I had come here with my friend Alfredo more than an hour ago, and now he was off making the rounds of Coppelia, searching for a way to bypass the wait. Fifteen minutes after he left me to ponder the predicament of Elián, Alfredo returned to the line, a furtive glimmer in his eyes.
“Do you have a dollar?” he asked in a soft voice, almost a whisper. “Fula,” he added to clarify. Fula, which in street slang means “stupid,” also means “U.S. money.”
In Cuba, I had quickly become fluent in three types of currency. There were Cuban pesos and U.S. dollars and something else called convertible pesos, which were essentially dollar equivalents. Supposedly, you could use convertible pesos in both dollar and peso stores. But for bribery, the dollar was the currency of choice.
Alfredo grabbed my hand, and we rushed past the crowds of Cubans fanning themselves with the thin paper cones that the maniseros sold their peanuts in. We stopped when we reached a police officer guarding the front of the line. He was decked out in the traditional beret and hyphen-short mustache, and when Alfredo nodded at me, I handed over my dollar. The officer moved aside for a moment, allowing us to pass into the esteemed two-story ice cream parlor with its sweet odor of coconut and chocolate, of rich, cold cream.
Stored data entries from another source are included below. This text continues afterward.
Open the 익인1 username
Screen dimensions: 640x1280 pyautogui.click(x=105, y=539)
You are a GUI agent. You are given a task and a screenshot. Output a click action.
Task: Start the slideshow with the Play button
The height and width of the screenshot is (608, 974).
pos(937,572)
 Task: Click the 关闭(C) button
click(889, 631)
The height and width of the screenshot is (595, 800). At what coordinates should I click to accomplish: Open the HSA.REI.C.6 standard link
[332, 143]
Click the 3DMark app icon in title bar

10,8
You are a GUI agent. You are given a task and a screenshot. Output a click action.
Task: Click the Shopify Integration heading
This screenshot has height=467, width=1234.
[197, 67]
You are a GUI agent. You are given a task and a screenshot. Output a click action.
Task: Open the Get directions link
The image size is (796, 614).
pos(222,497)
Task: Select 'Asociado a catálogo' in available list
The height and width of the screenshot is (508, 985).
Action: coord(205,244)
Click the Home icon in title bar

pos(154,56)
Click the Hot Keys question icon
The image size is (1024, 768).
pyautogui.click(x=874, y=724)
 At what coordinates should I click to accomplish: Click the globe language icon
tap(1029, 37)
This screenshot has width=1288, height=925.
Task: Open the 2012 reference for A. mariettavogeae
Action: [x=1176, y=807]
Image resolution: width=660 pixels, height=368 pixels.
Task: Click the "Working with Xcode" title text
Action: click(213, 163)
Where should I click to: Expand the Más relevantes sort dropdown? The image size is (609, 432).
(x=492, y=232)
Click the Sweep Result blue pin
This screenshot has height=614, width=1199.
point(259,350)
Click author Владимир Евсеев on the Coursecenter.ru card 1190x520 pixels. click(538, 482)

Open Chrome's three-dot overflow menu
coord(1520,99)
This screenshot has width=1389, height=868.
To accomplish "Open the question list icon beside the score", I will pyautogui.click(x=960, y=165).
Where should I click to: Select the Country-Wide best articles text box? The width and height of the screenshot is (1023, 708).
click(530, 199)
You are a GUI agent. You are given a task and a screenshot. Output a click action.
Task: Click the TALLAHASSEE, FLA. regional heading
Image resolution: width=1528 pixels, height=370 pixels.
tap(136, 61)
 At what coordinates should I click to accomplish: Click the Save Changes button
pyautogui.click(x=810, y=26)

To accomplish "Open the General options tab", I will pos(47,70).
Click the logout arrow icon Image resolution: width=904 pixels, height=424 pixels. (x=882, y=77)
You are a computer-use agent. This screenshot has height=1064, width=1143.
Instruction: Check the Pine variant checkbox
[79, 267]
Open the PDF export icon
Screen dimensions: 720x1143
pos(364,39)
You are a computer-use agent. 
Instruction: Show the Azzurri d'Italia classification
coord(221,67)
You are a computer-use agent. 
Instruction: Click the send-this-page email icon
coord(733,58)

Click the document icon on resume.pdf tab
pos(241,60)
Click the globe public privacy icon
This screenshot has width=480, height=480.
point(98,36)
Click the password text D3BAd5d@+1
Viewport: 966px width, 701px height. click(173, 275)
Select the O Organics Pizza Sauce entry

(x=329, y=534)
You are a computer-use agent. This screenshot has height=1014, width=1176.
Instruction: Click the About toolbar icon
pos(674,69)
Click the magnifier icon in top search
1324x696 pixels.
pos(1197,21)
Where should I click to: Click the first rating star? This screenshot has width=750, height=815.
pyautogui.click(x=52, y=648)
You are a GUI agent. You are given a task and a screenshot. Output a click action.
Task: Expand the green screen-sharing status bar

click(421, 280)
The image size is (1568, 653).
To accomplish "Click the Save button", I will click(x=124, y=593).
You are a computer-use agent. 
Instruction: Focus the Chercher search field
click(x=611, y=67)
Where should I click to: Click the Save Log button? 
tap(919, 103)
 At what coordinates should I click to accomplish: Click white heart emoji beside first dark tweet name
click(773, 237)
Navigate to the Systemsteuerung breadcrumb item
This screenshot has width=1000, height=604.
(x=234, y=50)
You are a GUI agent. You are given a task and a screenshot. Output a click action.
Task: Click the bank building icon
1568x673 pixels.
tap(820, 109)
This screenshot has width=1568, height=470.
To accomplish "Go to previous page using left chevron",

I could tell it was a bittersweet triumph for Alfredo. For a few more dollars, we could have each gotten our ice cream instantly at Coppelia’s dollar kiosk, where the foreigners and fortunate Cuban fula-holders lined up, ordered, and ate their ice cream in a matter of minutes, the envy of everyone else.
Even though I’d only been in Cuba for a week, this scene already had a sort of déjà vu quality. It reminded me of the time I was riding through Havana in a tourist bus, and at a red light, we pulled up next to a camello, one of Cuba’s humongous humpbacked buses, where people pushed up against each other and sweat like waterfalls. As the tour guide on my bus spoke into his microphone, pointing out this hospital and that elementary school, I saw the smudged faces of the Cubans staring out of the dirty camello windows into the spacious luxury of my bus.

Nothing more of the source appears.